* [Selected excerpt]
--------

The promise of ISO 20022

One of the benefits of ISO 20022 is it holds the promise that it can be this sort of universal language for carrying the business relationship of a payment along with the payment — “but it's going to take a long time to get there,” said one executive.

Companies that operate globally are much more aware of ISO 20022 than companies that operate domestically because other schemes around the world are much more mature in their use of ISO 20022. Backend software will get updated, become much more ISO 20022 aware, and financial institutions will begin enabling products that, to the extent you’re ISO 20022 aware, enable you to gather some benefits from that extended data.

The concept of ISO 20022 was for financial services to be the one standard that would rule them all. ISO 20022 is two things. It's a data dictionary, so that when we say address, we all know what an address looks like. It's also a set of messages in the payments realm; there are approximately 140 messages in the payments domain of ISO 20022. “To put that in perspective, RTP might use a dozen of those messages, so there's a lot of capability and opportunity we haven't really even begun to explore,” said a finance executive.

“You have to be able to receive those messages. You have the choice to not send it out, but you have to at least be able to receive it,” said another executive. There are tools out there for translations, there are tools out there for testing to progress on that initiative. But it's a multi-year roadmap. “Anybody thinking in that direction should not leave it to the last minute because it will take some time to get there.”

The newer schemes, FedNow and RTP, are built natively on ISO 20022. Wires are moving in that direction. SWIFT has the received requirement coming up in several months. The Federal Reserve has made an announcement that they're moving entirely to ISO 20022, though we're still a few years away from that. “But the data benefits of ISO 20022 will clearly accrue more to businesses than consumers; for businesses, there is all kinds of promise in the volume of data,” said a treasury executive.

--------

* [Supplied information]
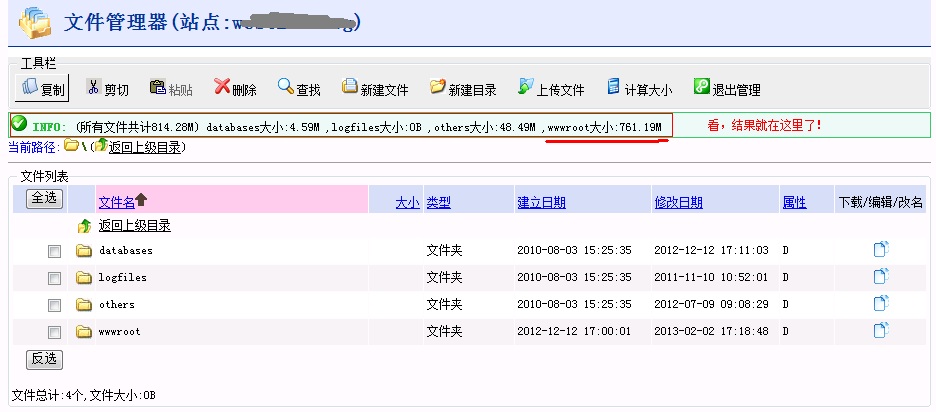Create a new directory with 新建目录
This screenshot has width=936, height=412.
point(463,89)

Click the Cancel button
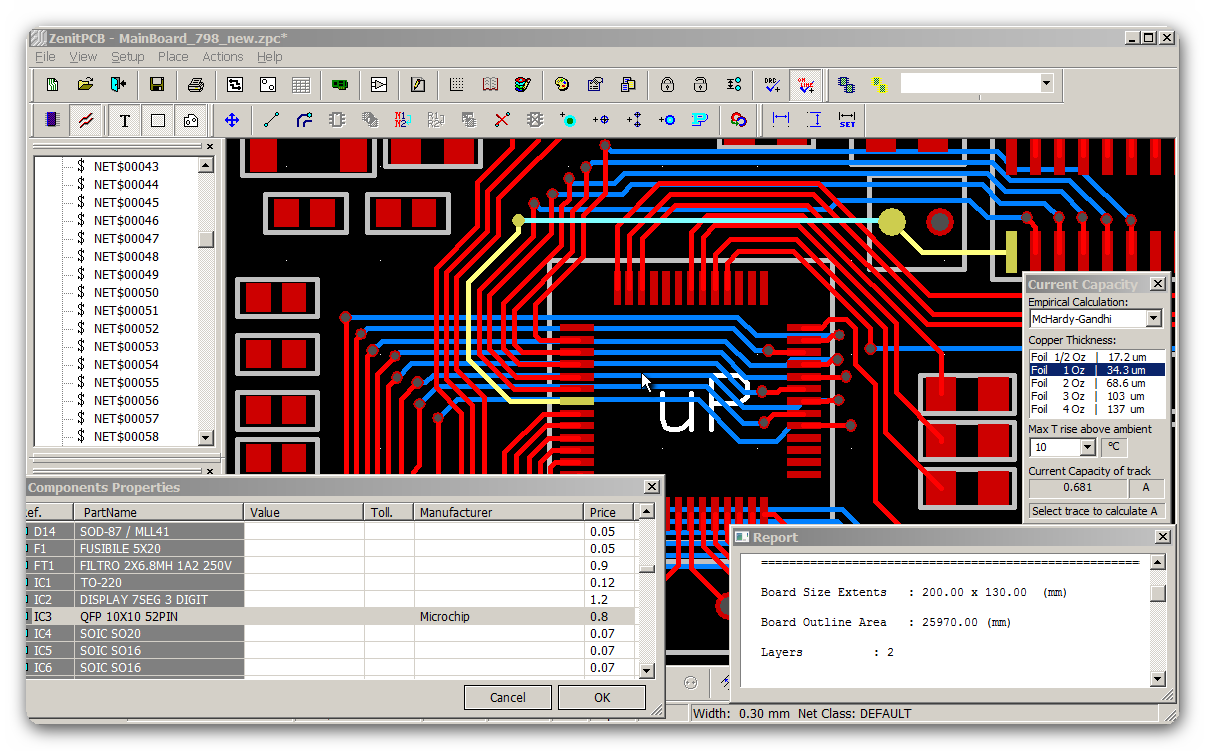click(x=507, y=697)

--------

* [Work instructions]
1. From the ISO 20022 passage, return the text starting at "The promise of" and ending at "said one executive.".
2. According to the ISO 20022 passage, which two newer payment schemes are built natively on ISO 20022?
3. Write what comes next in the ISO 20022 passage, picking up after its final sentence.

* [Outputs for the tasks]
1.
The promise of ISO 20022

One of the benefits of ISO 20022 is it holds the promise that it can be this sort of universal language for carrying the business relationship of a payment along with the payment — “but it's going to take a long time to get there,” said one executive.

2. FedNow and RTP.

3.
“Anybody who has sent or received a wire has had the problem of looking at the incoming wire instructions and saying, ‘What the heck is this?’ One of the benefits of ISO 20022 is this much more highly structured data,” said an executive.

That will be the game changer: improvement in straight-through processing. However, it will take some time for everyone to start using those structured fields in the right way. What we're seeing now is the evolution of it from the inside out. The network adopted ISO 20022, they're pushing out the requirement in a stepped form to the financial institutions, and the financial institutions have an option as to if and how they make it available to their corporates.

“The payments technologies are building across payment types. They're standardizing their payment sub capability and ISO 20022,” said a treasury executive. “That stuff already exists within the corporation; the corporate might not know that they're using it, but the fact that the underlying technologies are beginning to be implemented in this standard is setting the groundwork for being able to take advantage of some of the more data-capable features.”